It can be hard to find a LEGO Dimensions review that is not slanted, simply because LEGOs may be the most fabulous toy ever created. Unless, of course, you are an unfortunate soul who has stepped on one. Practically everyone else, though, remembers them fondly from childhood. So, if someone loves LEGOs, they probably aren't going to write a LEGO Dimensions review that is impartial.
Fortunately, that isn't a problem here because I have stepped on them. And although I hold no grudge, Legos have lost their magic. As a result, I was able to play the LEGO Dimensions video game with zero expectations and what I discovered was surprising.
LEGO Dimensions Review: The Basics
If you’ve played any other LEGO game, you know how LEGO Dimensions video game works: it’s a relatively by-the-numbers beat-'em-up action-adventure.
Taking control of a given LEGO mini-figure, you navigate the virtual environment and fight whatever enemies are present until none are left.
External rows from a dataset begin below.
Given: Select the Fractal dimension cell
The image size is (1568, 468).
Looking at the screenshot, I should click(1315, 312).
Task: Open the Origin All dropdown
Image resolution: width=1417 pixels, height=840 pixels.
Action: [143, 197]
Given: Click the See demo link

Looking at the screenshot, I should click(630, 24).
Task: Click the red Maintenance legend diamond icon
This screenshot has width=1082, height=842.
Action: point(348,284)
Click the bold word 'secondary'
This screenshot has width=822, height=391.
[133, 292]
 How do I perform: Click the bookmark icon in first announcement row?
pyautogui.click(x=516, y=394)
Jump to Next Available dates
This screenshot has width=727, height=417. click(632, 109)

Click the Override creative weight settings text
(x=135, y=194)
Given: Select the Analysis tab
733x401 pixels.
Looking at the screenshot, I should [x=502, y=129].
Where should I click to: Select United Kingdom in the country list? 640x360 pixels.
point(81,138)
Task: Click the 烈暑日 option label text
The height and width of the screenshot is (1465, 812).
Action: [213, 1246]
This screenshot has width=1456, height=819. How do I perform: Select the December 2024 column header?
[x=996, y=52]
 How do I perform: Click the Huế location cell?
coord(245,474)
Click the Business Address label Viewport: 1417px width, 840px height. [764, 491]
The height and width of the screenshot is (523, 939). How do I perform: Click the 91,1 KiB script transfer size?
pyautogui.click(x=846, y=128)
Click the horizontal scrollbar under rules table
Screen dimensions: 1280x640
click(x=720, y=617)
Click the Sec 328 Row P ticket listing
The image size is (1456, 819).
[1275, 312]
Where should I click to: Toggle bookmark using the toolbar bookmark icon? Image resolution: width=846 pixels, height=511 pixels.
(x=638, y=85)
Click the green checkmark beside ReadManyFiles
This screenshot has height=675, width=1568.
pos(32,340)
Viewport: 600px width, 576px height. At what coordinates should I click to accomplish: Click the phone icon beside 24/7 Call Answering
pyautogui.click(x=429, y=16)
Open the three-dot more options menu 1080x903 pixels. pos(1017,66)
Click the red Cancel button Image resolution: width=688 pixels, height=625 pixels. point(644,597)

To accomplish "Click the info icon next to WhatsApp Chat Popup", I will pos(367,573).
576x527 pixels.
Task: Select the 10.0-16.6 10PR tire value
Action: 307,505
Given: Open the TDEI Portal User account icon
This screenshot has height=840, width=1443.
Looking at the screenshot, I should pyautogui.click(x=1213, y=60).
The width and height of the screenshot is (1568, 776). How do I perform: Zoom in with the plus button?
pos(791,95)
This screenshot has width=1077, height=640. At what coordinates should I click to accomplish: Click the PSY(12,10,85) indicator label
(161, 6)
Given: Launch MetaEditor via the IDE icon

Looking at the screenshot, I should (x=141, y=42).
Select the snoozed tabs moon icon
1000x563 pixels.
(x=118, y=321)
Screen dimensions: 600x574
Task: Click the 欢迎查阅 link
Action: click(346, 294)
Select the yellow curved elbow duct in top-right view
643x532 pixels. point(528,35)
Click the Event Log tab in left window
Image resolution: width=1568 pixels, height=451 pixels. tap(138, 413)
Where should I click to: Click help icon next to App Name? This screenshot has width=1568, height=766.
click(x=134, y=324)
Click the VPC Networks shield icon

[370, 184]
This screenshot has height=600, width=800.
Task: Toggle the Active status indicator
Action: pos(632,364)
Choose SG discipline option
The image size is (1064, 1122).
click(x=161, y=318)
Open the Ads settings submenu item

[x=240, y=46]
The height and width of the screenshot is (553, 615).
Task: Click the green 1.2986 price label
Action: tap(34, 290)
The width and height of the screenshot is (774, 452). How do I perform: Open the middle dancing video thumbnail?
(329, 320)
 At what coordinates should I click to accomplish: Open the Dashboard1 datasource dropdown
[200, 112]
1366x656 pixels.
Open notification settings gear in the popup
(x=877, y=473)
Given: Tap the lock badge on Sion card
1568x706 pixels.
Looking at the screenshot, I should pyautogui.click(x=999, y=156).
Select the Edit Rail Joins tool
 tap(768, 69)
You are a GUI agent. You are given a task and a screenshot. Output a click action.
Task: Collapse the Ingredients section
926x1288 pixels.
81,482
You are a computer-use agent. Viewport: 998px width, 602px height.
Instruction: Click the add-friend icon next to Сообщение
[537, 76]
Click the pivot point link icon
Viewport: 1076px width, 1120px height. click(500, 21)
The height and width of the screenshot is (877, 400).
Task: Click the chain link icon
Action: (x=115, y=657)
You’ll also find the occasional platforming challenge, building element, or other puzzles. None of these are so challenging that they’ll have you hurling your controller across the wall in frustration. On the other hand, it’s hard to predict precisely how challenging they’ll be. The difficulty varies wildly from area to area and feels more than a little uneven overall.
Speaking of controllers, LEGO Dimensions features a unique peripheral of its own. Essentially, it’s a stand that you put particular LEGO figures on to unlock new content. This type of peripheral is par for the course for the toys-to-life genre, but what sets LEGO Dimensions apart is that its figures are LEGO packs! You’re encouraged to build and play with the LEGOs in real life, too.
LEGO Dimensions Review: The Price Range
As any parent can tell you, LEGOs aren’t cheap. Since LEGO Dimensions comes with both a game and a LEGO set. You can usually find it less expensive, but even so, it’s a significant commitment in a world where even AAA games top out at $60. That said, LEGO Dimensions feels like $99 worth of content when you factor in the included LEGO set.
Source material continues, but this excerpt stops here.